[Opening Material provided section]

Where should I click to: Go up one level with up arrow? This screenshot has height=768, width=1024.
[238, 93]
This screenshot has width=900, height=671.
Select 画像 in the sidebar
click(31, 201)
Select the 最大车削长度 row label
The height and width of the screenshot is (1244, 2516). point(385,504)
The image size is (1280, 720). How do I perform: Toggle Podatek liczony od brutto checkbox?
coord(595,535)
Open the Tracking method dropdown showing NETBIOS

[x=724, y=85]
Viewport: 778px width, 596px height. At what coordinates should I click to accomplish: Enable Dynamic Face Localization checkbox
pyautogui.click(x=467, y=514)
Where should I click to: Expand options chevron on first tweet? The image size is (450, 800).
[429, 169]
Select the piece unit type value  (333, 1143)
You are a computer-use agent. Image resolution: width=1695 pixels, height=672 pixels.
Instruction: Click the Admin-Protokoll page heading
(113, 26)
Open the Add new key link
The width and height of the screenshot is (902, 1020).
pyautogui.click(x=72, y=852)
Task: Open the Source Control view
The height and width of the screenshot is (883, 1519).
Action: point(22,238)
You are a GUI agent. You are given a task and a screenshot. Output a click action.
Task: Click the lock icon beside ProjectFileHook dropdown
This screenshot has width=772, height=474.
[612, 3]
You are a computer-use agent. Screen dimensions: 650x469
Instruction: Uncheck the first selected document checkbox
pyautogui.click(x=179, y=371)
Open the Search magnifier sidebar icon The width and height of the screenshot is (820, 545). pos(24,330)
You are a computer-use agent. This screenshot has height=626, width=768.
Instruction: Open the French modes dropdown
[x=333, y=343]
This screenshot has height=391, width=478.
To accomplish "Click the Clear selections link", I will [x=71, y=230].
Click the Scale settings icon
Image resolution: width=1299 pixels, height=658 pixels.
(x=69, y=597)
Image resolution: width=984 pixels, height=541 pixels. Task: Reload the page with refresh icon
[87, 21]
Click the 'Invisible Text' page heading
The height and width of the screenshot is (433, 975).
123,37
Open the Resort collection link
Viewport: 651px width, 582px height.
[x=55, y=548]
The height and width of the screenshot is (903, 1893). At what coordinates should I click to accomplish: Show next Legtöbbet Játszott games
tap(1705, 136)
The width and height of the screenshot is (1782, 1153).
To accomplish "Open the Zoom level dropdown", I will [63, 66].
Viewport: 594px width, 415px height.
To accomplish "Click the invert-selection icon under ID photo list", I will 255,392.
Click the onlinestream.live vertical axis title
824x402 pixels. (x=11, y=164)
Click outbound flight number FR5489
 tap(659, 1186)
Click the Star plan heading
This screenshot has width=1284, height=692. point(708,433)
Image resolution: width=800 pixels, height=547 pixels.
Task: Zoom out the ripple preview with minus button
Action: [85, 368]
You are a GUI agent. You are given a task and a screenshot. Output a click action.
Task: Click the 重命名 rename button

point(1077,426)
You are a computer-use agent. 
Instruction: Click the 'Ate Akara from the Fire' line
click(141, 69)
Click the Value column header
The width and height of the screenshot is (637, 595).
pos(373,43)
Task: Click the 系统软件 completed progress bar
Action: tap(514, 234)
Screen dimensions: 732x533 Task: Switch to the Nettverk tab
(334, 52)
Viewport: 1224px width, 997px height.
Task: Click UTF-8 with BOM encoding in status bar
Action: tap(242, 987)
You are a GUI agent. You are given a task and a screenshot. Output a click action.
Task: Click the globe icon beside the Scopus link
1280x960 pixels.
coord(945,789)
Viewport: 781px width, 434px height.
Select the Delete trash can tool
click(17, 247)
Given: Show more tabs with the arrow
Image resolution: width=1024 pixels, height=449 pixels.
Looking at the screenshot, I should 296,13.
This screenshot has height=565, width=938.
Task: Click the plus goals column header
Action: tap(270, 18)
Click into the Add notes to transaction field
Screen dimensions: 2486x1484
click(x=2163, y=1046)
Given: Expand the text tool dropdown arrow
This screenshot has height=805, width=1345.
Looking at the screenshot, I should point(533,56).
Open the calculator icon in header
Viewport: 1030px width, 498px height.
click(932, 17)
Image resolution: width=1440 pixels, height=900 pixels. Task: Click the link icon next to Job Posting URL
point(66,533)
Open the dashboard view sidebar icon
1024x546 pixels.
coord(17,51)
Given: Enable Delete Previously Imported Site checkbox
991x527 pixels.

[Closing Material provided section]

| Your objective |
Copy all of the data exactly. Skip nothing.

| Output of the exercise |
Where should I click to: Go up one level with up arrow? This screenshot has height=768, width=1024.
[238, 93]
This screenshot has width=900, height=671.
Select 画像 in the sidebar
click(31, 201)
Select the 最大车削长度 row label
The height and width of the screenshot is (1244, 2516). point(385,504)
The image size is (1280, 720). How do I perform: Toggle Podatek liczony od brutto checkbox?
coord(595,535)
Open the Tracking method dropdown showing NETBIOS

[x=724, y=85]
Viewport: 778px width, 596px height. At what coordinates should I click to accomplish: Enable Dynamic Face Localization checkbox
pyautogui.click(x=467, y=514)
Where should I click to: Expand options chevron on first tweet? The image size is (450, 800).
[429, 169]
Select the piece unit type value  (333, 1143)
You are a computer-use agent. Image resolution: width=1695 pixels, height=672 pixels.
Instruction: Click the Admin-Protokoll page heading
(113, 26)
Open the Add new key link
The width and height of the screenshot is (902, 1020).
pyautogui.click(x=72, y=852)
Task: Open the Source Control view
The height and width of the screenshot is (883, 1519).
Action: point(22,238)
You are a GUI agent. You are given a task and a screenshot. Output a click action.
Task: Click the lock icon beside ProjectFileHook dropdown
This screenshot has width=772, height=474.
[612, 3]
You are a computer-use agent. Screen dimensions: 650x469
Instruction: Uncheck the first selected document checkbox
pyautogui.click(x=179, y=371)
Open the Search magnifier sidebar icon The width and height of the screenshot is (820, 545). pos(24,330)
You are a computer-use agent. This screenshot has height=626, width=768.
Instruction: Open the French modes dropdown
[x=333, y=343]
This screenshot has height=391, width=478.
To accomplish "Click the Clear selections link", I will [x=71, y=230].
Click the Scale settings icon
Image resolution: width=1299 pixels, height=658 pixels.
(x=69, y=597)
Image resolution: width=984 pixels, height=541 pixels. Task: Reload the page with refresh icon
[87, 21]
Click the 'Invisible Text' page heading
The height and width of the screenshot is (433, 975).
123,37
Open the Resort collection link
Viewport: 651px width, 582px height.
[x=55, y=548]
The height and width of the screenshot is (903, 1893). At what coordinates should I click to accomplish: Show next Legtöbbet Játszott games
tap(1705, 136)
The width and height of the screenshot is (1782, 1153).
To accomplish "Open the Zoom level dropdown", I will [63, 66].
Viewport: 594px width, 415px height.
To accomplish "Click the invert-selection icon under ID photo list", I will 255,392.
Click the onlinestream.live vertical axis title
824x402 pixels. (x=11, y=164)
Click outbound flight number FR5489
 tap(659, 1186)
Click the Star plan heading
This screenshot has width=1284, height=692. point(708,433)
Image resolution: width=800 pixels, height=547 pixels.
Task: Zoom out the ripple preview with minus button
Action: [85, 368]
You are a GUI agent. You are given a task and a screenshot. Output a click action.
Task: Click the 重命名 rename button

point(1077,426)
You are a computer-use agent. 
Instruction: Click the 'Ate Akara from the Fire' line
click(141, 69)
Click the Value column header
The width and height of the screenshot is (637, 595).
pos(373,43)
Task: Click the 系统软件 completed progress bar
Action: tap(514, 234)
Screen dimensions: 732x533 Task: Switch to the Nettverk tab
(334, 52)
Viewport: 1224px width, 997px height.
Task: Click UTF-8 with BOM encoding in status bar
Action: tap(242, 987)
You are a GUI agent. You are given a task and a screenshot. Output a click action.
Task: Click the globe icon beside the Scopus link
1280x960 pixels.
coord(945,789)
Viewport: 781px width, 434px height.
Select the Delete trash can tool
click(17, 247)
Given: Show more tabs with the arrow
Image resolution: width=1024 pixels, height=449 pixels.
Looking at the screenshot, I should 296,13.
This screenshot has height=565, width=938.
Task: Click the plus goals column header
Action: tap(270, 18)
Click into the Add notes to transaction field
Screen dimensions: 2486x1484
click(x=2163, y=1046)
Given: Expand the text tool dropdown arrow
This screenshot has height=805, width=1345.
Looking at the screenshot, I should point(533,56).
Open the calculator icon in header
Viewport: 1030px width, 498px height.
click(932, 17)
Image resolution: width=1440 pixels, height=900 pixels. Task: Click the link icon next to Job Posting URL
point(66,533)
Open the dashboard view sidebar icon
1024x546 pixels.
coord(17,51)
Given: Enable Delete Previously Imported Site checkbox
991x527 pixels.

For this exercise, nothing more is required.